O Festival Internacional de Cinema de Veneza anunciou a composição do júri da edição de 2026, cuja presidência ficará a cargo da realizadora, atriz, argumentista e produtora norte-americana Maggie Gyllenhaal. O evento ocorre na 83.ª edição, entre 2 e 12 de setembro, no Lido di Venezia, em Itália.

Ao lado de Gyllenhaal no júri principal vão Johnnie To, realizador de Hong Kong; Kaouther Ben Hania, cineasta tunisina; Shahrbanoo Sadat, realizadora afegã; Xavier Giannoli, cineasta e argumentista francês; Daniel Blumberg, compositor britânico, e Francesco Casetti, professor de Humanidades e Estudos de Cinema em Yale.

O alinhamento reúne nomes com historial associativo ao festival, ainda que não seja considerado dos mais estrelados de Veneza. To já teve quatro filmes exibidos no Lido: Throw Down, Exiled, Mad Detective e Life Without Principle. Giannoli concorreu três vezes ao Leão de Ouro na última década, com Superstar, Marguerite e Lost Illusions.

Ben Hania já participou recentemente de Veneza, com The Voice of Hind Rajab, exibido com grande entusiasmo e premiado com o Leão de Prata. O filme integrou a lista dos melhores de 2025 segundo a Euronews Culture. A crítica destaca o impacto emocional e temático da obra, que aborda consequências de ações históricas e políticas.

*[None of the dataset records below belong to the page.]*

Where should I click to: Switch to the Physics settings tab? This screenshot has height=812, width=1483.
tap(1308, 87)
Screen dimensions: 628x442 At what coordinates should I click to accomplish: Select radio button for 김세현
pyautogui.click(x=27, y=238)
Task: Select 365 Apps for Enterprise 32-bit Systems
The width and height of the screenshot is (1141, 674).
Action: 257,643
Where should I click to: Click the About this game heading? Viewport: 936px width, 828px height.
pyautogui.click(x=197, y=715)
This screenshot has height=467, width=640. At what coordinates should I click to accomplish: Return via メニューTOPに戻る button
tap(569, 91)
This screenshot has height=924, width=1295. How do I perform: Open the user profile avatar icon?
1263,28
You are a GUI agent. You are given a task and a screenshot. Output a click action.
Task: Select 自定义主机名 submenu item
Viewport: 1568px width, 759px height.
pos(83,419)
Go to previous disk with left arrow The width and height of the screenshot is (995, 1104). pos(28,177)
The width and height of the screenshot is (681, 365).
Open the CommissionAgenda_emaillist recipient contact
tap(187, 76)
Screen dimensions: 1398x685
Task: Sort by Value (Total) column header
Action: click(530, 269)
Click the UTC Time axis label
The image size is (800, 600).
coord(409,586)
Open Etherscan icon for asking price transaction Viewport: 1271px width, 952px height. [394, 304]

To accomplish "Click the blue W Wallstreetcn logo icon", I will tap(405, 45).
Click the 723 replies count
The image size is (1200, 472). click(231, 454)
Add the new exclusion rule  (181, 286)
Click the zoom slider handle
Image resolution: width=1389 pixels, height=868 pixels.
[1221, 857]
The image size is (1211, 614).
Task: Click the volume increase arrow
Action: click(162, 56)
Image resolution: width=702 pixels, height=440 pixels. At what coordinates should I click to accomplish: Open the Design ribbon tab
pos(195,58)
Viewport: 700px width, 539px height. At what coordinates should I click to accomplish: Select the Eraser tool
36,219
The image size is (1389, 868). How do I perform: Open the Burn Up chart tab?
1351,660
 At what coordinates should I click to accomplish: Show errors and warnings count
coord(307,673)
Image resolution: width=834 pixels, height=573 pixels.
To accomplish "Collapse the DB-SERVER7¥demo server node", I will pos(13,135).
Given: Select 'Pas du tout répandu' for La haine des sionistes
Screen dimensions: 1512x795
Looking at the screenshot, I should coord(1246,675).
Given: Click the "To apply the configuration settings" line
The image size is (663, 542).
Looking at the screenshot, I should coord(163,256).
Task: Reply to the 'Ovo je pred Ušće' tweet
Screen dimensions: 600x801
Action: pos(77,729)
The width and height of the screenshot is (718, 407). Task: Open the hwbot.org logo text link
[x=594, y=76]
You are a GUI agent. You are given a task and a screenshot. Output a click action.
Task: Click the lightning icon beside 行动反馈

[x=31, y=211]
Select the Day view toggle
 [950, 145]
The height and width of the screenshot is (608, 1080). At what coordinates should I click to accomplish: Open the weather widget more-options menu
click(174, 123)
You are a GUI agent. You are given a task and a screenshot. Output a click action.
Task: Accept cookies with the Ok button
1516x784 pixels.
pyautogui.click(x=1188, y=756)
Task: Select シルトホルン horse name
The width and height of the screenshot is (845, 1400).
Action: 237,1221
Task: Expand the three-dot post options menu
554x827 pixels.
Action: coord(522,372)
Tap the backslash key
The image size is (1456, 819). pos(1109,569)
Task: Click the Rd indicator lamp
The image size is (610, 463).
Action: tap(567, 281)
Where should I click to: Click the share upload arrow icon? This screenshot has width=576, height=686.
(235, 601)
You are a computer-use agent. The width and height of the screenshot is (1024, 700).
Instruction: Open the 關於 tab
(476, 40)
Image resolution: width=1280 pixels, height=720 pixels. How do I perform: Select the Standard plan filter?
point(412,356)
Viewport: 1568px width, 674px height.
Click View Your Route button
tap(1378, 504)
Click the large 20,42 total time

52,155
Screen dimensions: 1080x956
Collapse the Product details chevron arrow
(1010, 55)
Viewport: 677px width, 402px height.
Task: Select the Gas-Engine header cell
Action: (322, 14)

A seleção do júri de Veneza tem, assim, uma mistura entre cinema de autor, documentário e ficção, com foco na experiência e na diversidade de perspetivas. A partir desta composição, o júri ficará responsável pela atribuição dos principais prémios da competição.

Gyllenhaal torna-se a terceira mulher a presidir o júri do festival nos últimos cinco anos, reforçando a tendência de liderança feminina na estrutura da mostra. A atriz destacou que Veneza valoriza vozes autênticas e que pretende manter essa tradição de coragem na programação.

O Festival de Veneza é o mais antigo do mundo e integra a Bienal de Veneza. A edição de 2026 está marcada para se realizar de 2 a 12 de setembro, com a programação completa a ser revelada a 23 de julho.